Она сообщает это таким тоном, как будто мы должны обрадоваться.
— Есть еще один метод воздействия на опухоль, который мы иногда практикуем, — это гормональное лечение. (Да, конечно, гормональное лечение! Я помню, что где-то читал об этом.) Но он в вашем случае тоже не подходит. Анализ крови на рецепторы к эстрогену дал отрицательный результат. А это значит, что раковые клетки не среагируют на гормоны.
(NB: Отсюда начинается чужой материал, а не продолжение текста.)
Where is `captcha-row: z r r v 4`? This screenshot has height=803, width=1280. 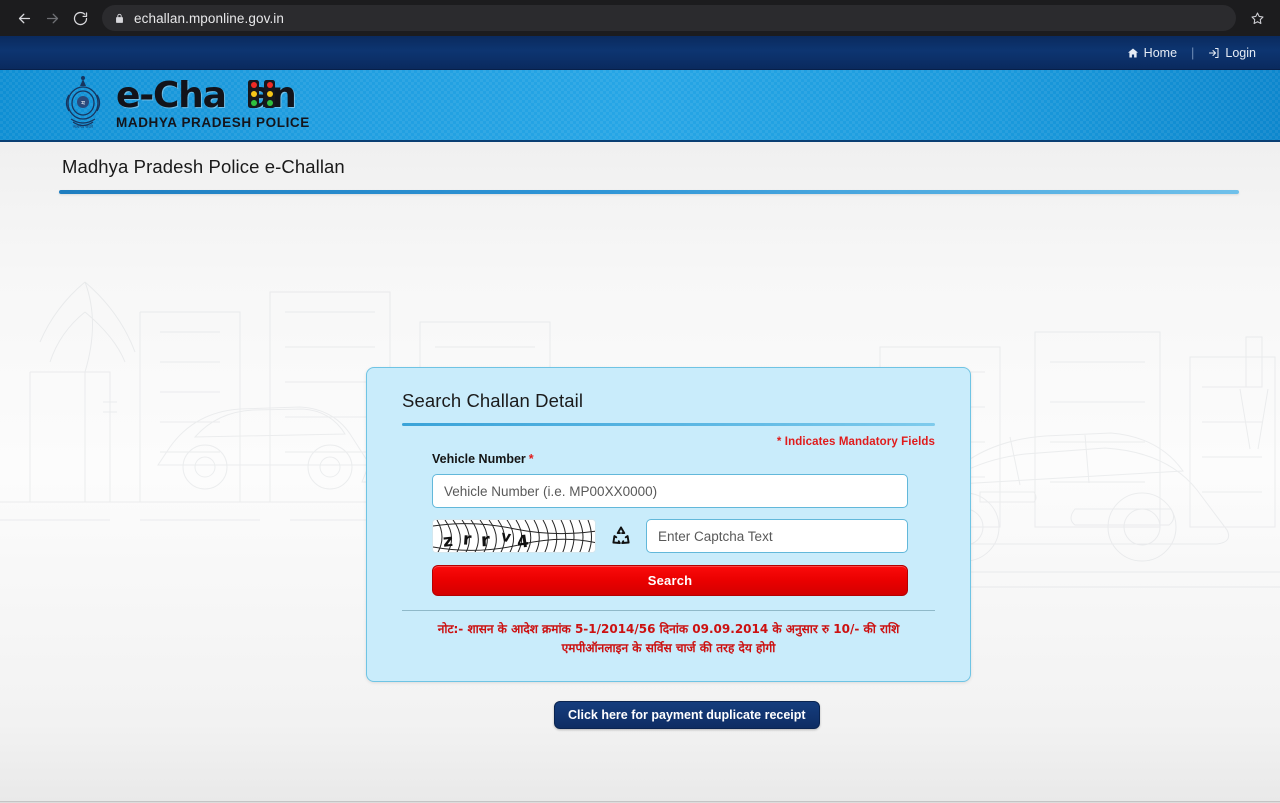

Но хуже всего то, что, как показала биопсия, опухоль диффузная… (Ну же, продолжайте!) и, возможно, раковые клетки уже проникли в кровеносные сосуды, а это, сами понимаете…
Нет, я не понимаю, потому что естественные науки проходил только в школе и, пусть кому-то это покажется странным, до недавних пор преспокойно существовал, не задумываясь о раке. Поскольку по выражению лица Кармен можно догадаться о том, что и она не знает, о чем идет речь, Шелтема продолжает свою лекцию, напоминая мне диктора детского телевидения, разъясняющего, почему взрослые развязывают войны.
— В общем, все это выглядит так. Клетки крови курсируют по всему телу. А значит, и раковые клетки тоже. Онкомаркеры в вашей крови еще не достигли критического уровня, но все равно высока вероятность того, что раковые клетки уже распространяются по всему организму.